Tools such as Heatmap, Scorecard and Market Ladder Replay display instantaneous summaries of the vital statistics for each cluster and provide users with the ability to analyze each cluster in the context of the market conditions at the time the activity occurred. These research tools combine to provide regulators and compliance staff with the tools necessary to quantify a trader’s intent and understand the impact that the trader’s activity had on the market. This method provides users with a straightforward visual representation of how regulatory risk is being reduced within an organization, as opposed to simply looking at how many alerts are being cleared on a periodic basis.


The Heatmap display allows the user to see which traders or accounts are generating activity that has a high degree of similarity to regulatory cases. The bright red indicates high-risk clusters, and the size of each square indicates the number of clusters. In the following screen, we see that Trader57 is not only generating the most clusters, he also is generating the most clusters with the highest average similarity score. With just a glance, Heatmap allows the user to efficiently allocate time and resources necessary to review the activity that generates the most risk.



The Outlier chart displays every entity’s percent of high-risk clusters compared to the total clusters on a single screen. This allows for easy detection of problematic trading in big data sets with disparate customer or trader cluster volumes. The user can review thousands of entities over multiple months in one visual and know that a low-volume trader with 10 clusters is not going to be lost among the accounts generating thousands or tens of thousands of clusters. What’s more, the user can set their own definition of what constitutes “high risk,” with the default high-risk score set at 650.



Scorecard provides a summary of the vital statistics of the cluster as well as an initial visualization of the pattern that was formed by the order and fill messages that comprised the cluster. The compliance officer can quickly view what happened for the given cluster of order transactions. The chart at the bottom of Scorecard provides a look at the volume of contracts traded within the cluster as well as how the order and trade activities unfolded over the relevant period of time.

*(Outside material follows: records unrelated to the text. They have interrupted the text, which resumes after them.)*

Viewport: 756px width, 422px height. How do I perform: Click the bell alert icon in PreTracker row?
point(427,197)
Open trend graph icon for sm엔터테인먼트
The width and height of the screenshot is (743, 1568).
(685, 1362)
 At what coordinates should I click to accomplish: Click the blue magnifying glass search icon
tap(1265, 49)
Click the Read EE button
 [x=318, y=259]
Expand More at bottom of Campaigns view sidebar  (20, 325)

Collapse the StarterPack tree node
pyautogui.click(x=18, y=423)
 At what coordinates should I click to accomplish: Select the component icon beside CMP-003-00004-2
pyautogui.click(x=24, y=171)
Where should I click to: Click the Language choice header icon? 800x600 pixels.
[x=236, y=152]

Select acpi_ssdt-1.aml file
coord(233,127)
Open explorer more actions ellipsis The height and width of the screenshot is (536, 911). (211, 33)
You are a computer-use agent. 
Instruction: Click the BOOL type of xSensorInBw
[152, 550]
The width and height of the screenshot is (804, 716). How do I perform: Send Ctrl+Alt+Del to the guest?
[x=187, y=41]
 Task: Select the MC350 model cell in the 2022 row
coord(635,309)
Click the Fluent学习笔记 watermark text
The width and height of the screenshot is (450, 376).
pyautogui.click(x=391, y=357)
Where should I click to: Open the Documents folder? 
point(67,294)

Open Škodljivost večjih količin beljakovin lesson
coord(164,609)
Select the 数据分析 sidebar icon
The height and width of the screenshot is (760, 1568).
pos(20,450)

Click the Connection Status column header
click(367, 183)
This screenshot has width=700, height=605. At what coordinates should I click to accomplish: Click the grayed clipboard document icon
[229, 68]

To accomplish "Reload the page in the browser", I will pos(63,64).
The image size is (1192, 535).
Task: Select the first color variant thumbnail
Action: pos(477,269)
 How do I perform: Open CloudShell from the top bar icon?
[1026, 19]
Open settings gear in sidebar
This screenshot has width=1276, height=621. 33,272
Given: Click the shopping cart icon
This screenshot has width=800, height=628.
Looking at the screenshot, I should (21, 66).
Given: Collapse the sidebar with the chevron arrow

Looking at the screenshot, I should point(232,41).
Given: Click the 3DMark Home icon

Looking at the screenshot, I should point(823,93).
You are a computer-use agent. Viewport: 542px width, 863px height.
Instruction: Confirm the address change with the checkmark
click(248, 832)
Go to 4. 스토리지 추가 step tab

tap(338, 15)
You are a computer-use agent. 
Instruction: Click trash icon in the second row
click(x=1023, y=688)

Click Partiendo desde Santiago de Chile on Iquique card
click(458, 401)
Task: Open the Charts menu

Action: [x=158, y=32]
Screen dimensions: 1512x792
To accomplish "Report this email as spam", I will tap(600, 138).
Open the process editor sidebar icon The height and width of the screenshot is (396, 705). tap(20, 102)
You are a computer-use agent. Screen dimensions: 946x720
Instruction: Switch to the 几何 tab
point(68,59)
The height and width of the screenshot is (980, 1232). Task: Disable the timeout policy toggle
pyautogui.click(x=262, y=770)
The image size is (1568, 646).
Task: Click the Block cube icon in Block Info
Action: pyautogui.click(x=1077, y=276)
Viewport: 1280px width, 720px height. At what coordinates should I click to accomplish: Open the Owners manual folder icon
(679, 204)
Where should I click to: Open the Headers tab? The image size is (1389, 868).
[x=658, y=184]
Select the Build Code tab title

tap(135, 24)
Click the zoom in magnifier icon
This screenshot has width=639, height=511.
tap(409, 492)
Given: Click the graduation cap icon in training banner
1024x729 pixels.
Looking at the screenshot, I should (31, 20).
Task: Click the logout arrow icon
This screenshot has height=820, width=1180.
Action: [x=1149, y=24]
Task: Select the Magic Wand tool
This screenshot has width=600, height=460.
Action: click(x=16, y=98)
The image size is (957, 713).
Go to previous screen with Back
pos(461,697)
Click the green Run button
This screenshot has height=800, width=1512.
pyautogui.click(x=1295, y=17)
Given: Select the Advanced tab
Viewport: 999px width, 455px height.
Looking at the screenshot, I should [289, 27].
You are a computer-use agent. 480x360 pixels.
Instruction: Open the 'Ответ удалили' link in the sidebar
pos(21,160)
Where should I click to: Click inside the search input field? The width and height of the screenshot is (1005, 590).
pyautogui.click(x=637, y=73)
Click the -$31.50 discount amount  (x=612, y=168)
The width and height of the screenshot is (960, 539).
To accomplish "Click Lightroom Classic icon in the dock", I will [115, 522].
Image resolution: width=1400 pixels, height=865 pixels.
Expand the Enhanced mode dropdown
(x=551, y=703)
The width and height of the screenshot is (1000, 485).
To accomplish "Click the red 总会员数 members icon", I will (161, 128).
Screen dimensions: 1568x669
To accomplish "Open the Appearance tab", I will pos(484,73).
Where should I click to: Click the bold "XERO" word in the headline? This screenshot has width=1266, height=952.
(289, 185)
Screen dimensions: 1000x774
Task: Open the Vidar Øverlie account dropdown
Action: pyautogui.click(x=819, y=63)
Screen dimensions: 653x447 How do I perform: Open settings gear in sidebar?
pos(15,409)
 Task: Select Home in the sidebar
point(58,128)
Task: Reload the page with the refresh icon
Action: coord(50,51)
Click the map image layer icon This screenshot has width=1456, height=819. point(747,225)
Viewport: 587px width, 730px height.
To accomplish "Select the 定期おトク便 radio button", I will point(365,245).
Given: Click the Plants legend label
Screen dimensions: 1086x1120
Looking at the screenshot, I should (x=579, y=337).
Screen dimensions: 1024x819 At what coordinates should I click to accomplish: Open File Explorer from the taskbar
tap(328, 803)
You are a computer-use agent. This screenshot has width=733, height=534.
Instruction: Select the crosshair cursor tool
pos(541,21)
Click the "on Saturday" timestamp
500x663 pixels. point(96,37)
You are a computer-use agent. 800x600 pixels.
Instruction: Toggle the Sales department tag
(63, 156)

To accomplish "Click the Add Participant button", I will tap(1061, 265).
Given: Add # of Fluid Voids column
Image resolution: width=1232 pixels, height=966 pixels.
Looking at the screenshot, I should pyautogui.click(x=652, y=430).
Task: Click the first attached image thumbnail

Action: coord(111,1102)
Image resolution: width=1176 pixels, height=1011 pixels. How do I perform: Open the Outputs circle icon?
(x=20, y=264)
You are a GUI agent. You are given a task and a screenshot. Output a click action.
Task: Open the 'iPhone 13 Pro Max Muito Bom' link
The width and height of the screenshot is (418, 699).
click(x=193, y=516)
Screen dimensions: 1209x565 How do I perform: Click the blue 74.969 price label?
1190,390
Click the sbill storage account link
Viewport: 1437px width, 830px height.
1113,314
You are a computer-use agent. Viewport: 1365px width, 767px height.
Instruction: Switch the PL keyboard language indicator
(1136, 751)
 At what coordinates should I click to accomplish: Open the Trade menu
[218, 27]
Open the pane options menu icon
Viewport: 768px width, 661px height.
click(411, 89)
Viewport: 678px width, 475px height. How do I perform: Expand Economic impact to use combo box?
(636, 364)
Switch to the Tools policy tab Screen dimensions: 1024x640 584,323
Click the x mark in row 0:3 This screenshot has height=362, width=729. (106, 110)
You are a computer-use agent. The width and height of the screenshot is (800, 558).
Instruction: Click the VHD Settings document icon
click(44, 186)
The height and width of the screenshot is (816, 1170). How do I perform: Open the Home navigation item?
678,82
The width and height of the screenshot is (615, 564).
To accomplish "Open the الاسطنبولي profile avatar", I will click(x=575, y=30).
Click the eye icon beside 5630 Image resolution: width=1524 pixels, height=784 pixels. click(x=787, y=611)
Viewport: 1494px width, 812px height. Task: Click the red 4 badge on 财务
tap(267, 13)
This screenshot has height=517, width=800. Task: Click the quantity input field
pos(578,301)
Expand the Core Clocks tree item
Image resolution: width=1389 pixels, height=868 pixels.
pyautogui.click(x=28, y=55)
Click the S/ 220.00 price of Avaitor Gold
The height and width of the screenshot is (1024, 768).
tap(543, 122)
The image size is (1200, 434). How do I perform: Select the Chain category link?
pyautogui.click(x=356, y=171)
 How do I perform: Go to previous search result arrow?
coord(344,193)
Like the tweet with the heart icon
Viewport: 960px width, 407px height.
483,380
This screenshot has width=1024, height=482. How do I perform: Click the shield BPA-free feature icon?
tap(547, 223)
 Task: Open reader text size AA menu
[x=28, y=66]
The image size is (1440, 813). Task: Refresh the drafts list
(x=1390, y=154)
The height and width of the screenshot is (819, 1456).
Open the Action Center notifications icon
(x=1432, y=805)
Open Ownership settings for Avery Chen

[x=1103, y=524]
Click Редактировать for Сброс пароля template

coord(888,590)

Market Ladder Replay is a research tool that provides users with a frame-by-frame replay of the trading activity overlaid with Level 2 market data on a ladder-style interface. The ladder is 10 ticks deep and displays all market data, including the orders for each relevant participant in the order book. Users can stop, start and rewind the activity within a given cluster in order to gain a precise understanding of the sequence of events that occurred in the order book and how the trader’s orders impacted the market. Users also have the ability to slow down the activity in order to visualize orders submitted by HFT strategies that occur only milliseconds apart.


The Macro chart provides the same detail as Market Ladder Replay but visualizes both the Level 2 market and the trader’s data for the entire length of the cluster on a single screen. This single-screen view highlights the trader’s pattern of executions and working volume at various price levels over time compared to the rest of the market, allowing for a rapid assessment of the trader’s pattern of activity and any corresponding market reaction.